### PROVIDED ENTRIES
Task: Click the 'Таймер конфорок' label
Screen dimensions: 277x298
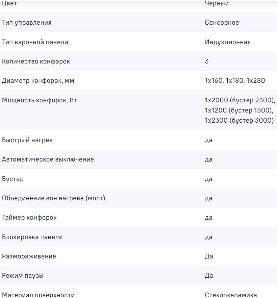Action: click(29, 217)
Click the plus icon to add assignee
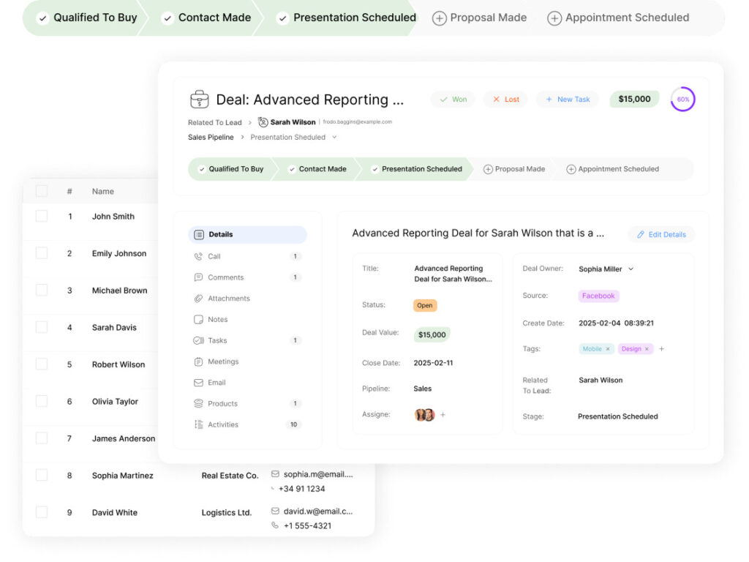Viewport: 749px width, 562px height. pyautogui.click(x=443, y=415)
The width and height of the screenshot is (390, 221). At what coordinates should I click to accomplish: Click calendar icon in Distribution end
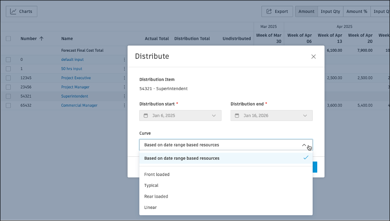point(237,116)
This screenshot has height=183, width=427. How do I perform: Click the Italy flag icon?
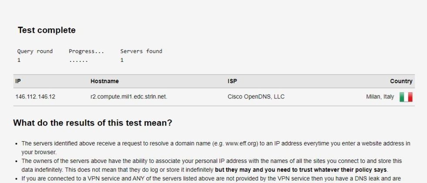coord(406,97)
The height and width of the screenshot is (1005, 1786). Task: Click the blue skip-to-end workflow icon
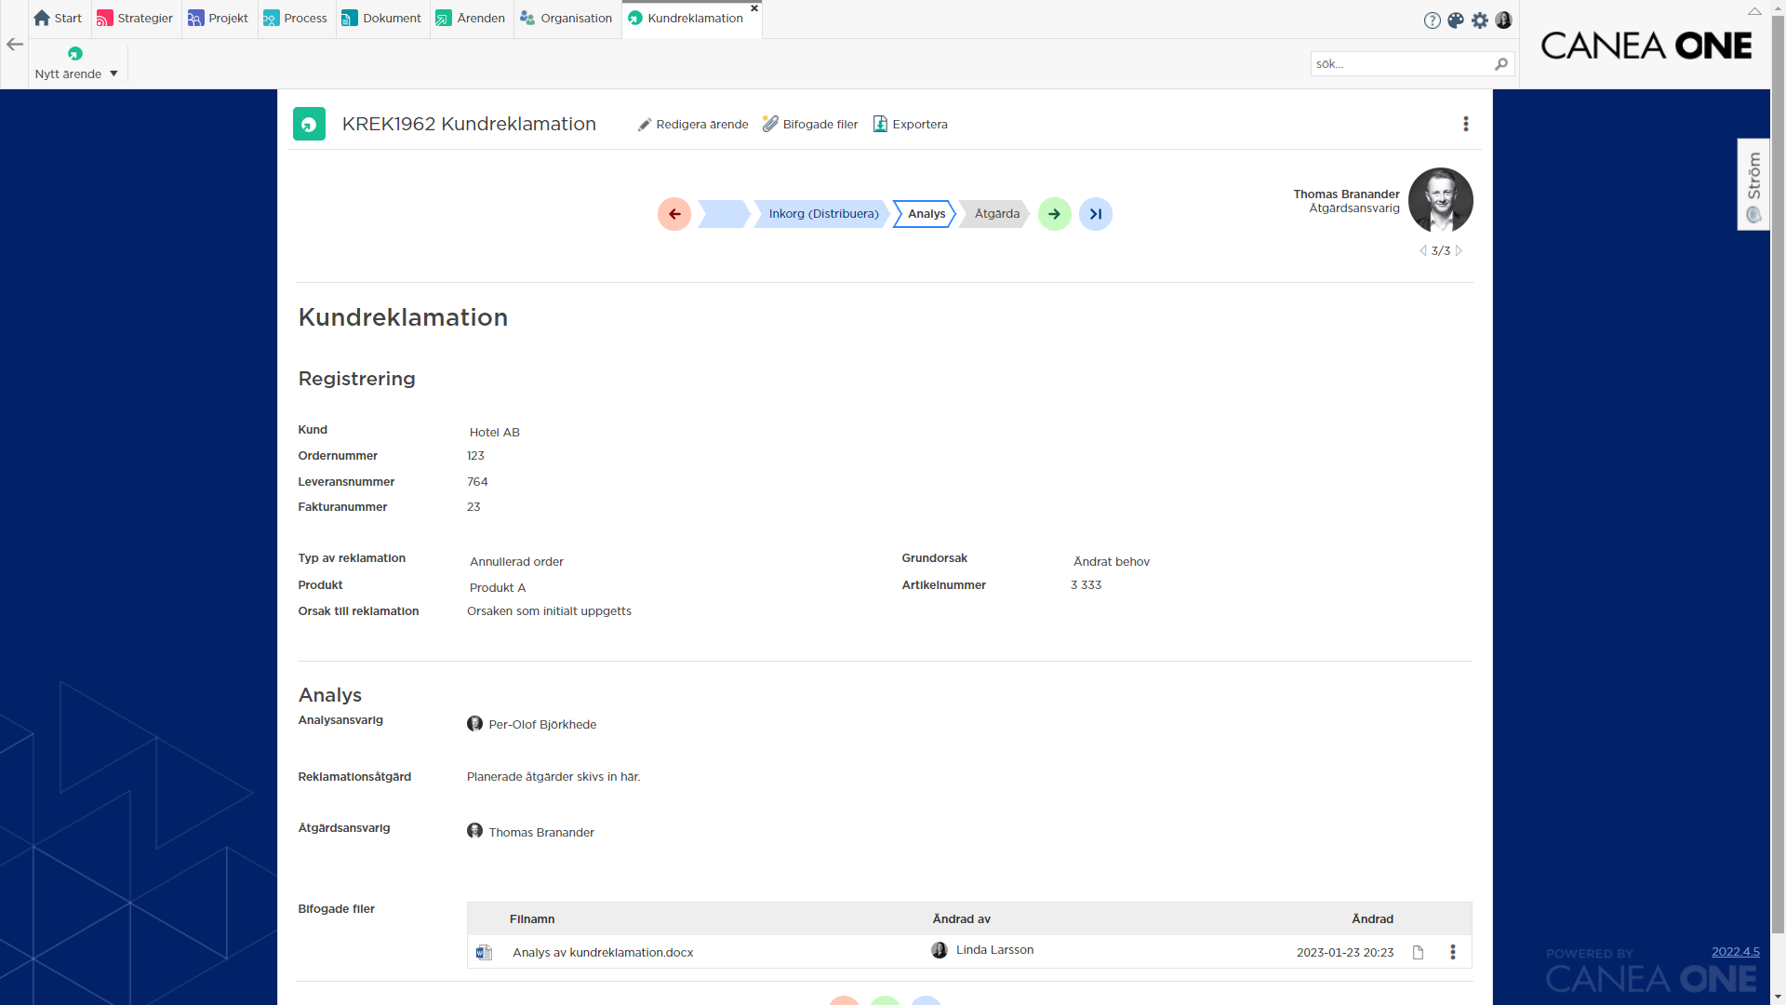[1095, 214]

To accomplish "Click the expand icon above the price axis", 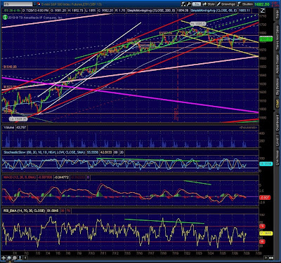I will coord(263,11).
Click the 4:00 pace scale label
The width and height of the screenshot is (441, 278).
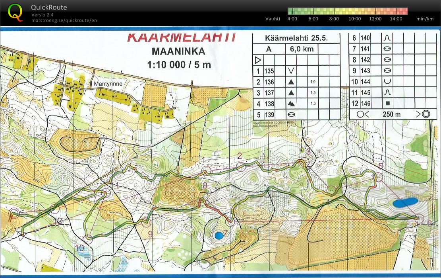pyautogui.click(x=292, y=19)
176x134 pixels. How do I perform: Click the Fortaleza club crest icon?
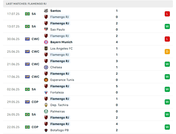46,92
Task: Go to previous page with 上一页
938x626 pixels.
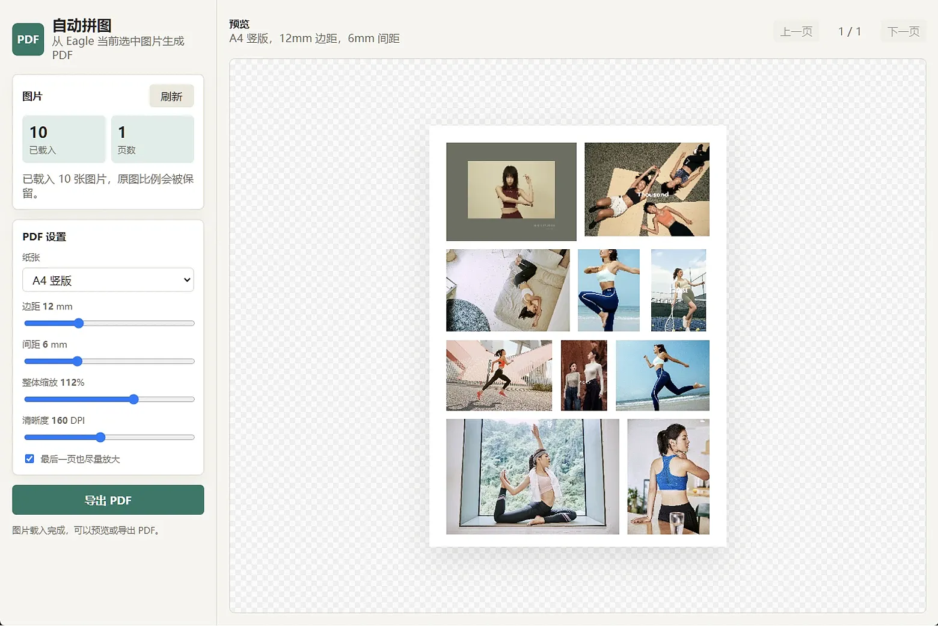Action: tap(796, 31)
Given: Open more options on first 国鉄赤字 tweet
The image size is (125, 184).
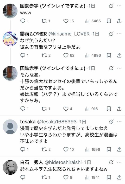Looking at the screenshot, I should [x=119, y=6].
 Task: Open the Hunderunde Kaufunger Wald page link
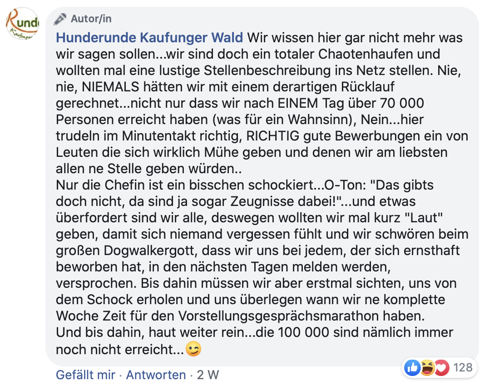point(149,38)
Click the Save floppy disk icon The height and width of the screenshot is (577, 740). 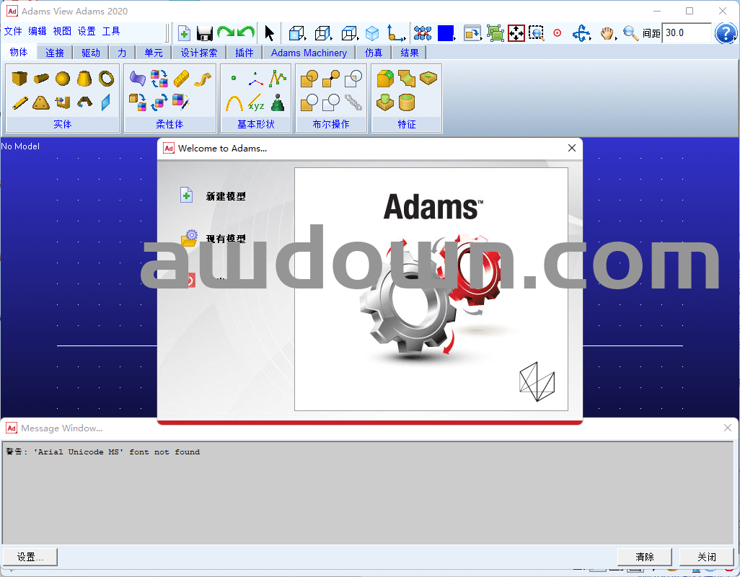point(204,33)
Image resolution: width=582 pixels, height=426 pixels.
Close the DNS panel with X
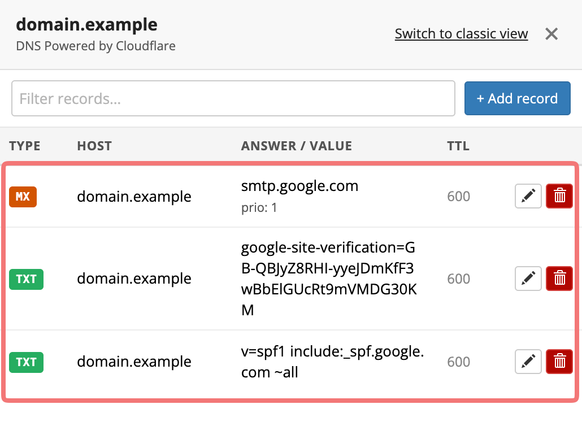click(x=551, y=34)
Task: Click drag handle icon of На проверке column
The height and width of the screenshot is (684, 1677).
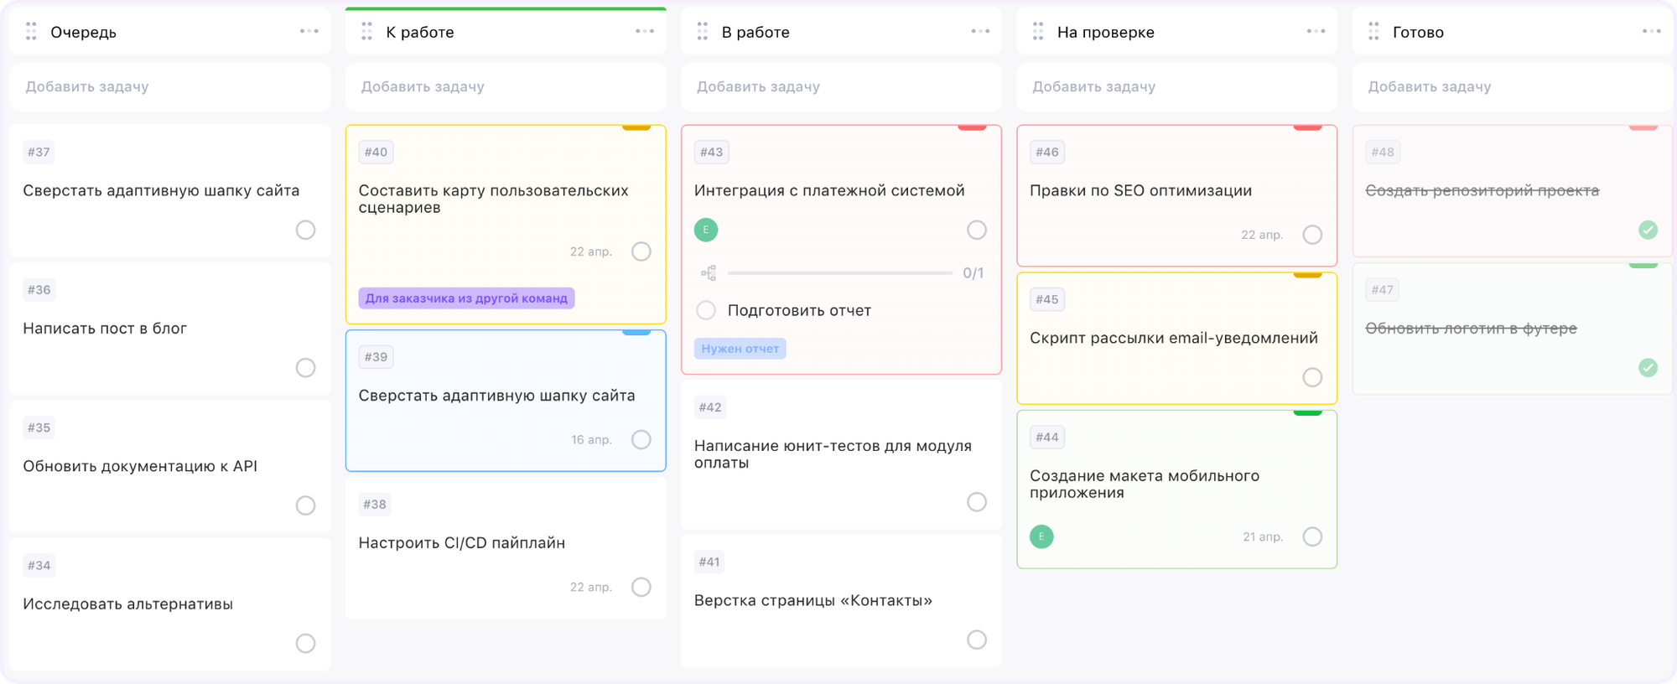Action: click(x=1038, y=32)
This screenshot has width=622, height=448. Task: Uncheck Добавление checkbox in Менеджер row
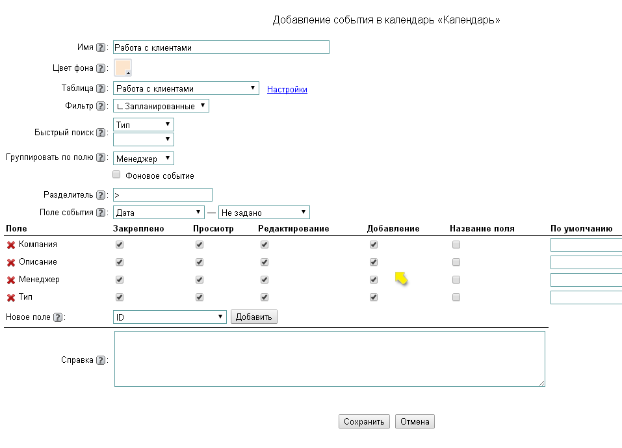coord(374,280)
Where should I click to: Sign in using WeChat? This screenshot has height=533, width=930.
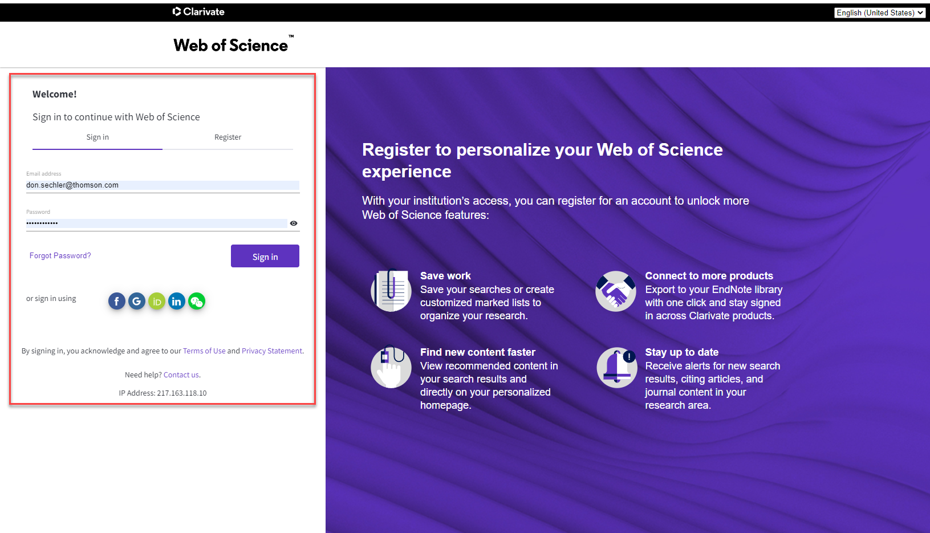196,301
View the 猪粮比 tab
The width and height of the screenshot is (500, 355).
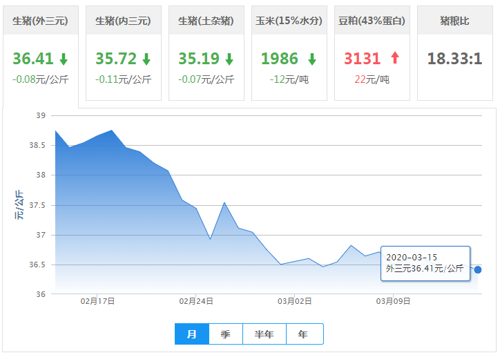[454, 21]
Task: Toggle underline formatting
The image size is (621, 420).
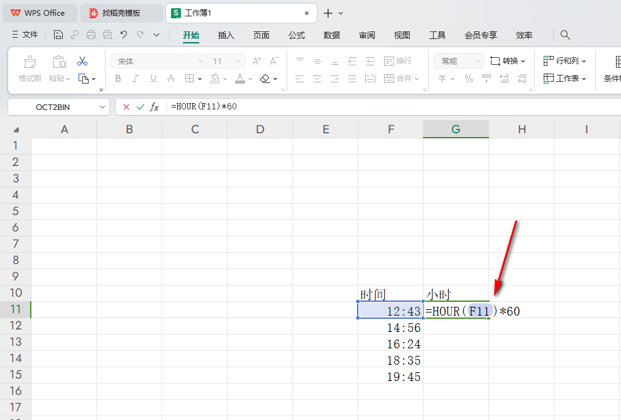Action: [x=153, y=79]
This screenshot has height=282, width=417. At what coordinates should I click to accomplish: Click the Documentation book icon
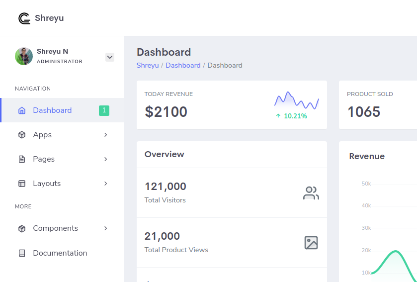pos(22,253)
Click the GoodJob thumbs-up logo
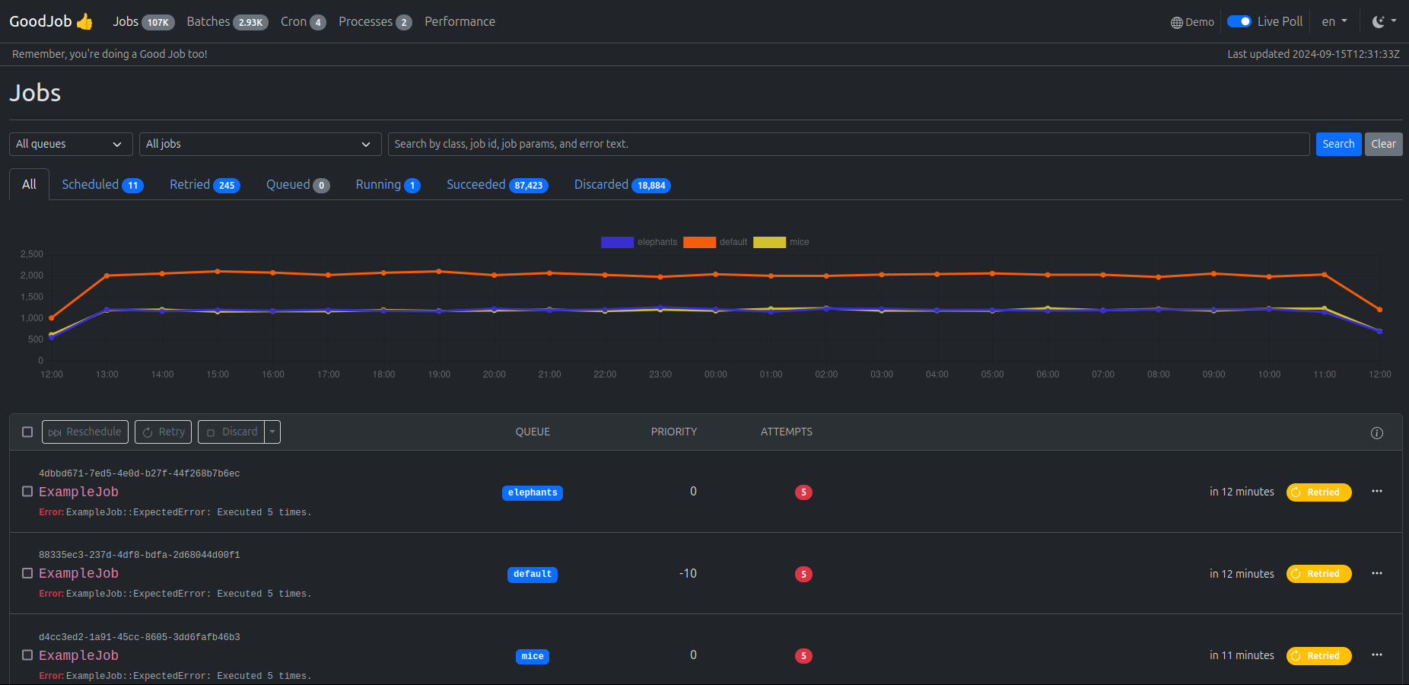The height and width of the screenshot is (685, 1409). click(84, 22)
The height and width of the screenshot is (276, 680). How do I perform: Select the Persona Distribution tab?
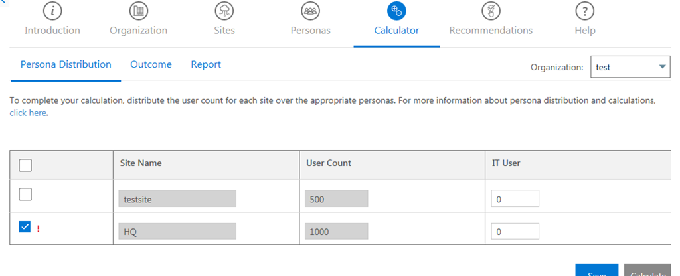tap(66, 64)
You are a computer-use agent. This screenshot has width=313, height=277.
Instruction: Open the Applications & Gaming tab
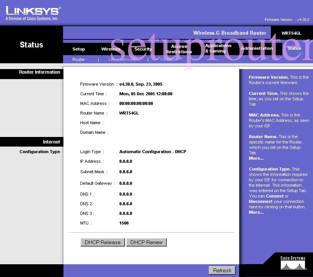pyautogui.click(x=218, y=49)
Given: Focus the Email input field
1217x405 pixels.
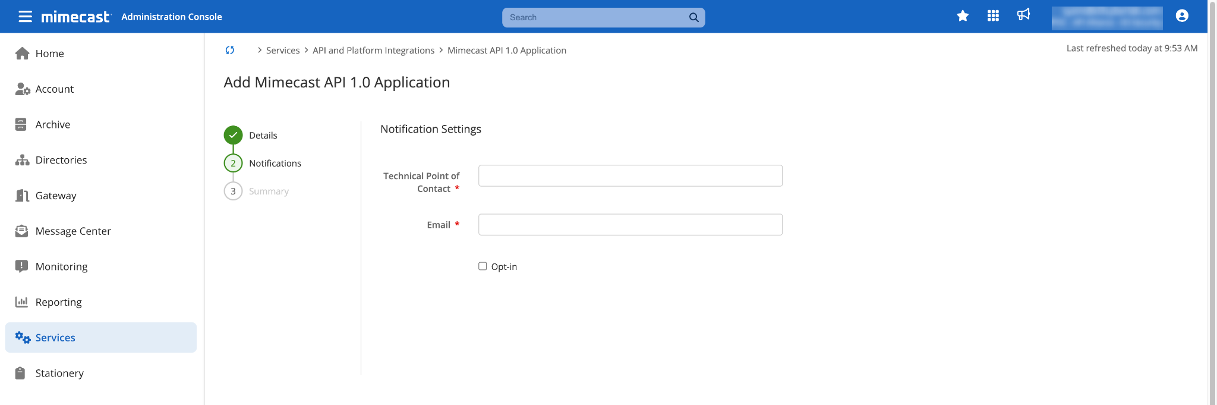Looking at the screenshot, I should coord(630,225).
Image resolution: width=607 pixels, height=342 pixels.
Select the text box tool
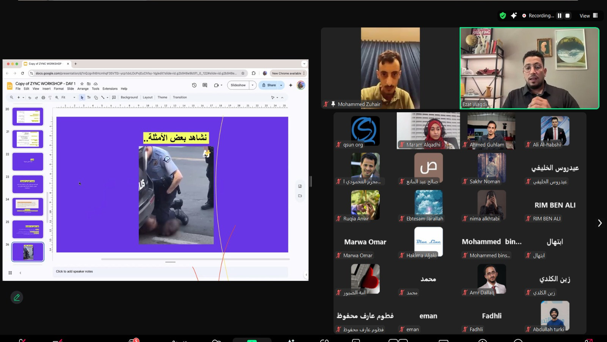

### WORK TO COMPLETE
The answer must be a single number: how many lines in the data contain the string "Given"?

### WRITTEN RESPONSE
2